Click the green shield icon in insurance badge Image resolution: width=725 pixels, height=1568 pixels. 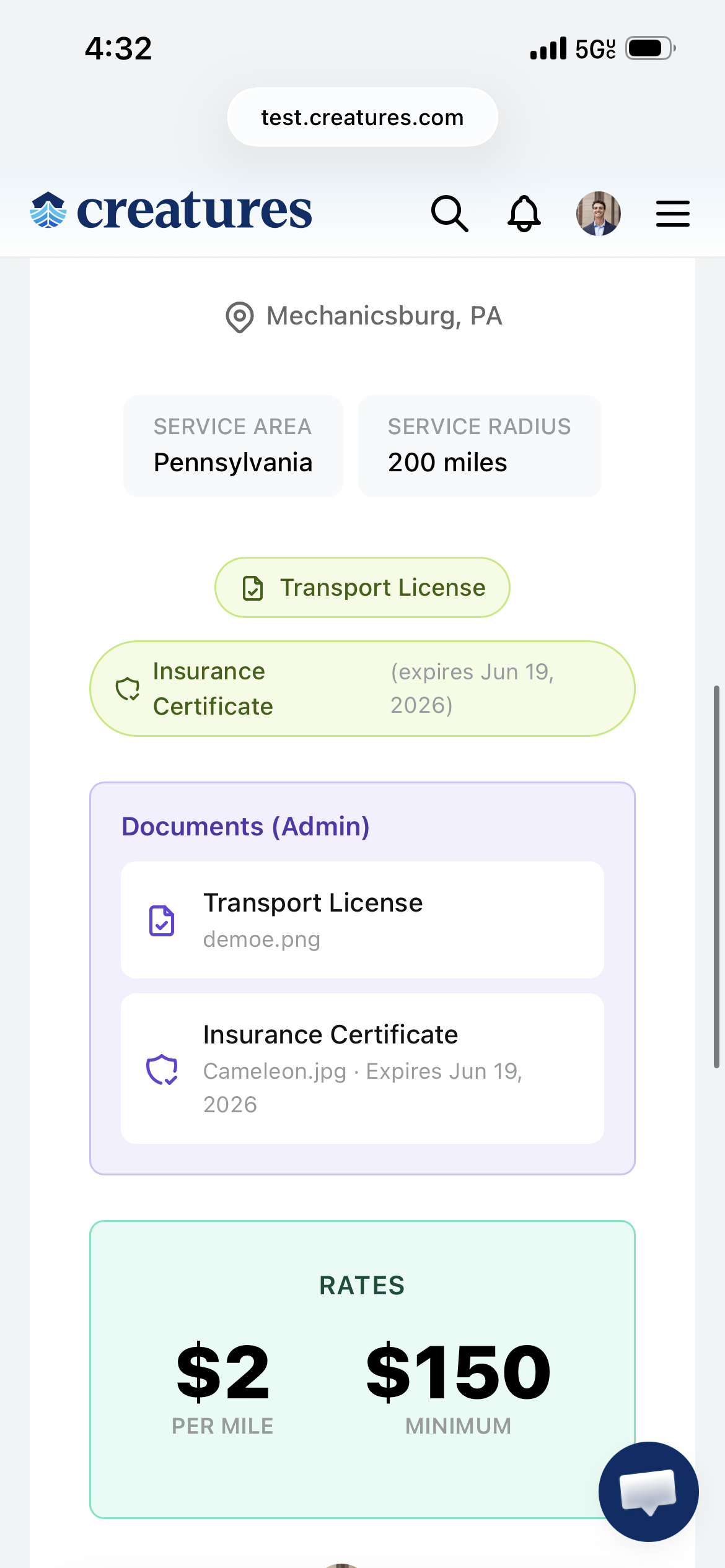(128, 689)
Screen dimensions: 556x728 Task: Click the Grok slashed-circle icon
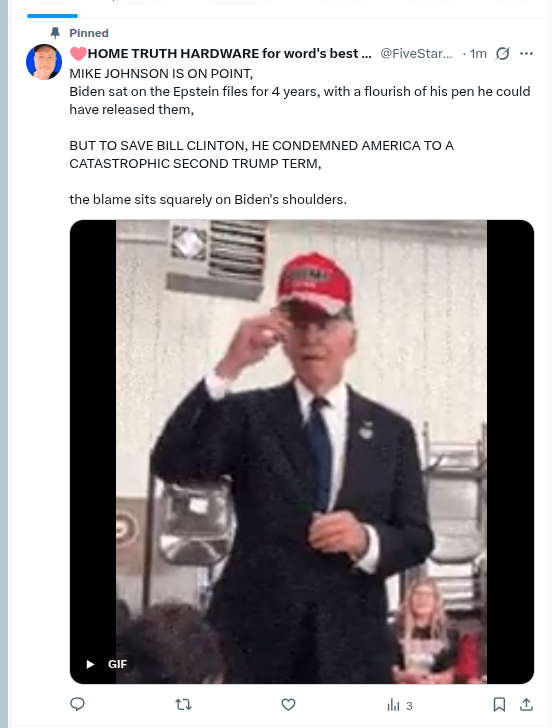coord(502,54)
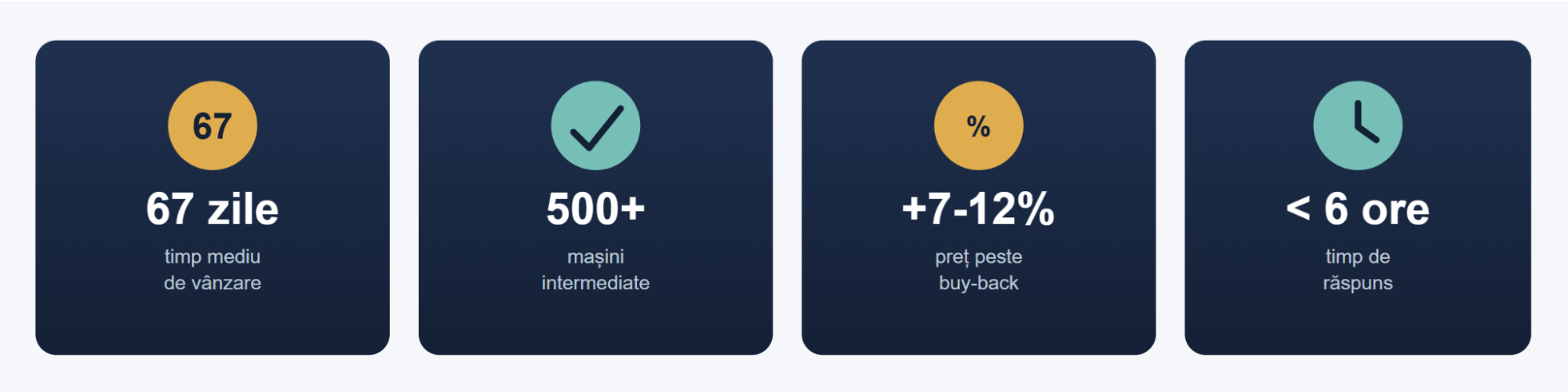Select the "67 zile" heading
Screen dimensions: 1568x392
(213, 209)
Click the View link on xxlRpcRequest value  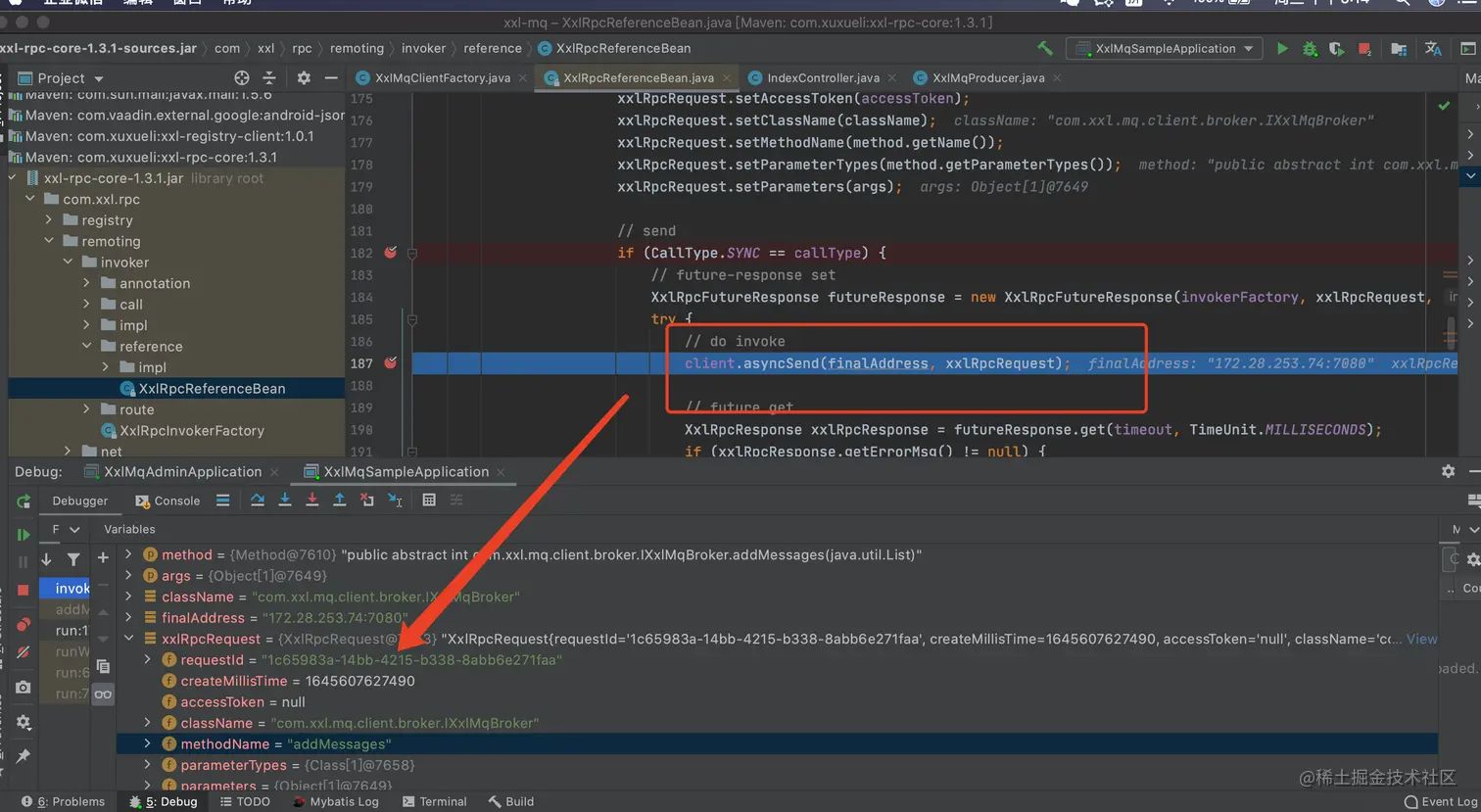tap(1421, 639)
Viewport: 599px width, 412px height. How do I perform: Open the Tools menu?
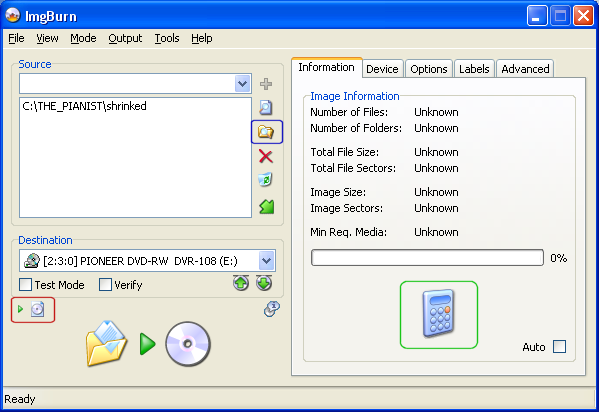pyautogui.click(x=167, y=38)
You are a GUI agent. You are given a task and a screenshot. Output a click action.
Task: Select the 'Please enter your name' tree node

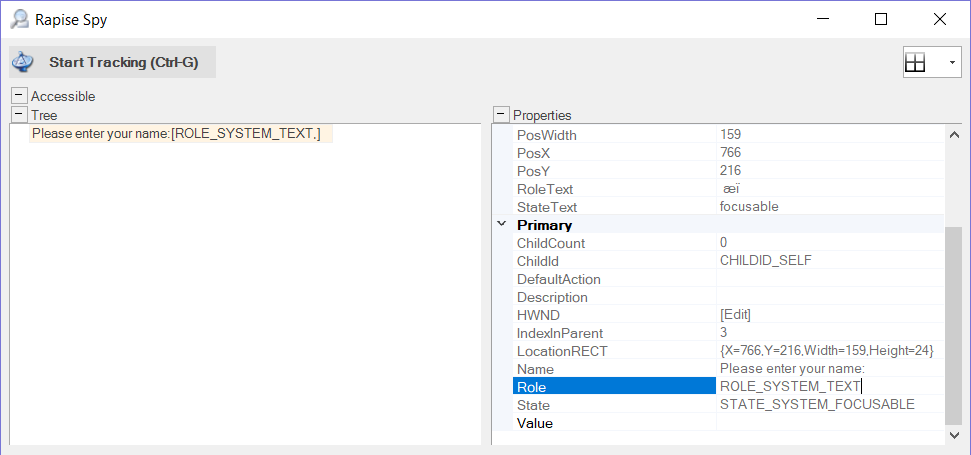point(176,134)
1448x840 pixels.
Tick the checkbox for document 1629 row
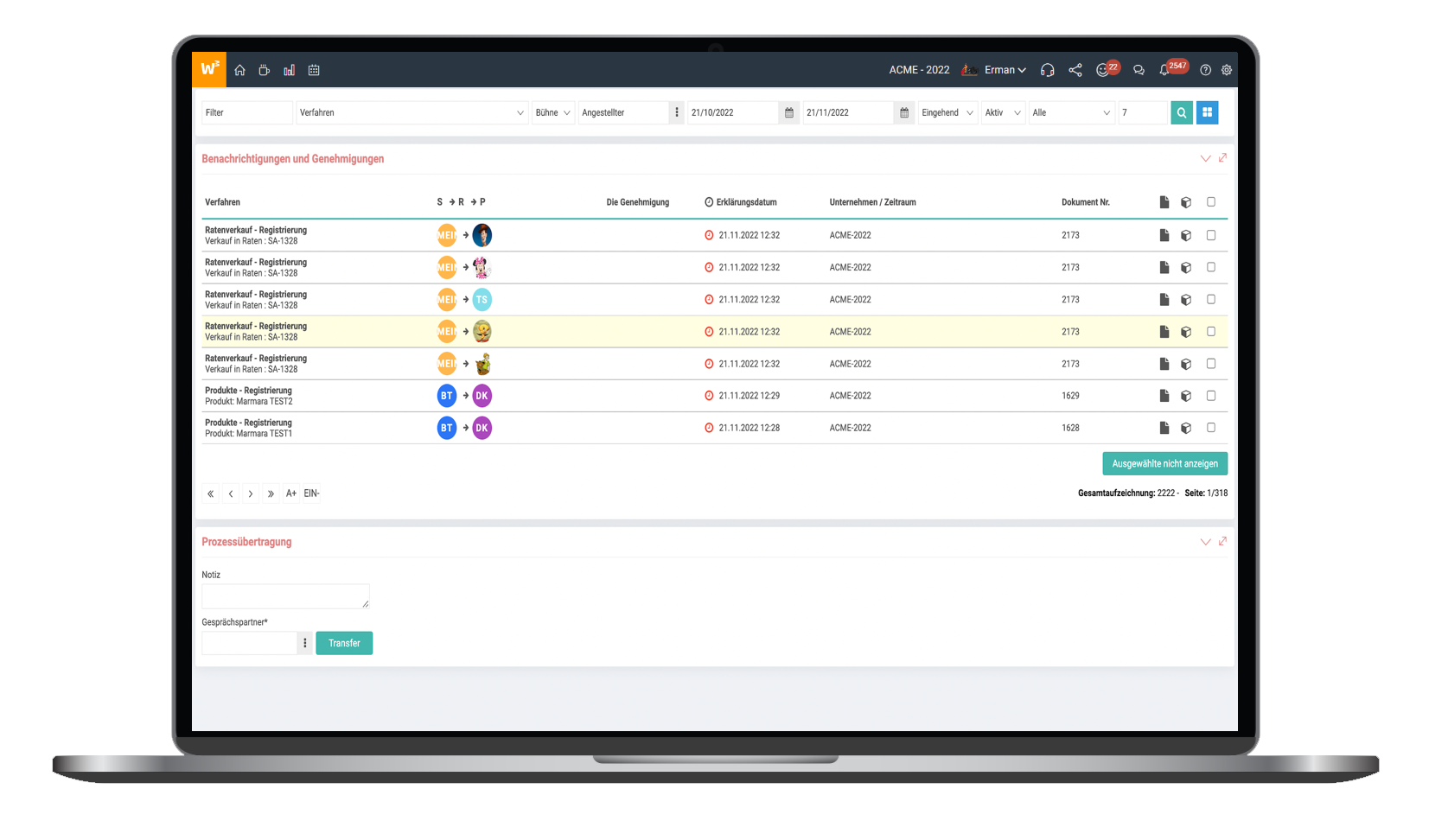[1210, 396]
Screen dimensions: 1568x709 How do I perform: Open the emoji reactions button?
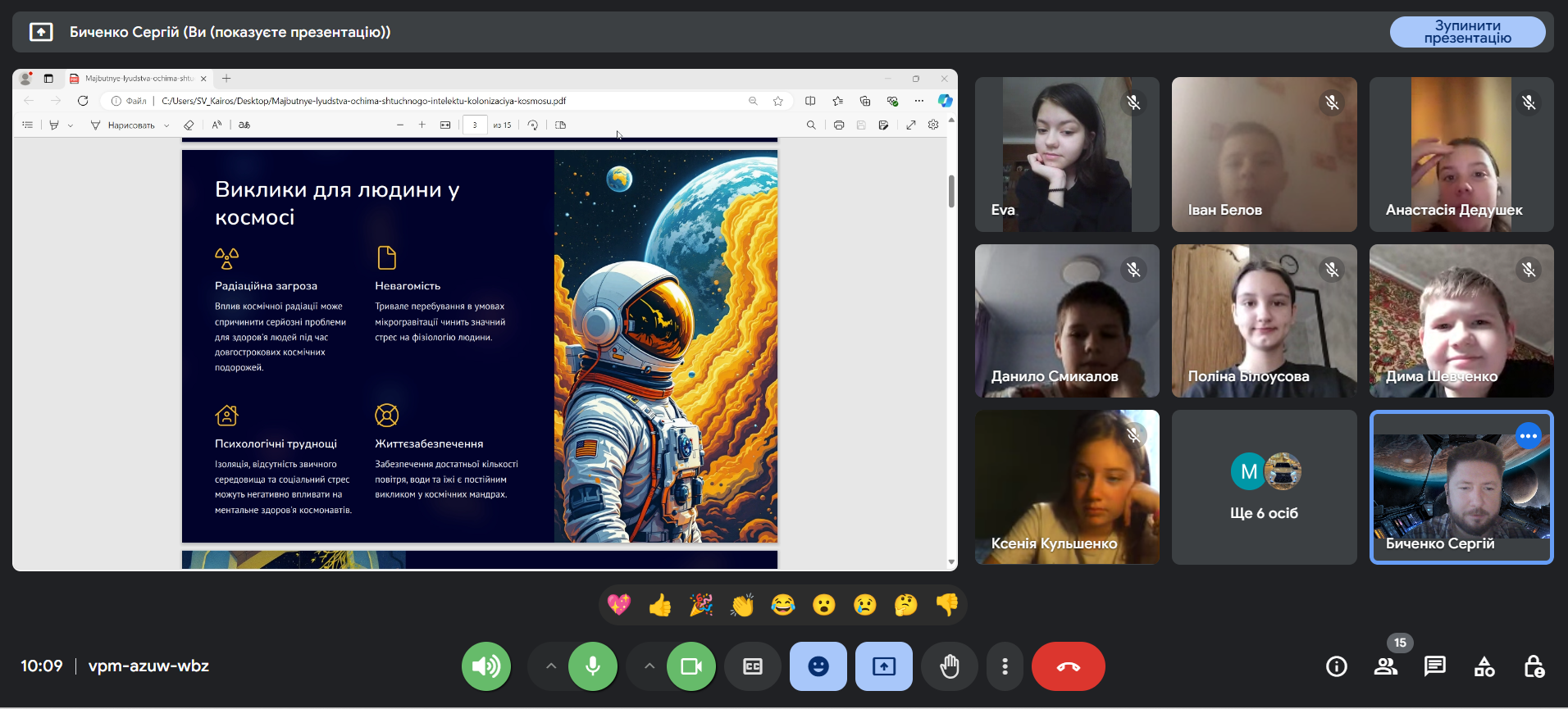(818, 666)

+ + +

Add 55 to each coordinate in the answers and write the lines out again, requests included, for only the part that opens with the line containing "You are a GUI" and closes with the line containing "[1210, 396]", both ends included. Omit the pictures.

• _COMPLETED EXERCISE_
You are a GUI agent. You are given a task and a screenshot. Output a click action.
Task: Select the 'Please enter your name' tree node

point(231,189)
1448x840 pixels.
Tick the checkbox for document 1629 row
[1265, 451]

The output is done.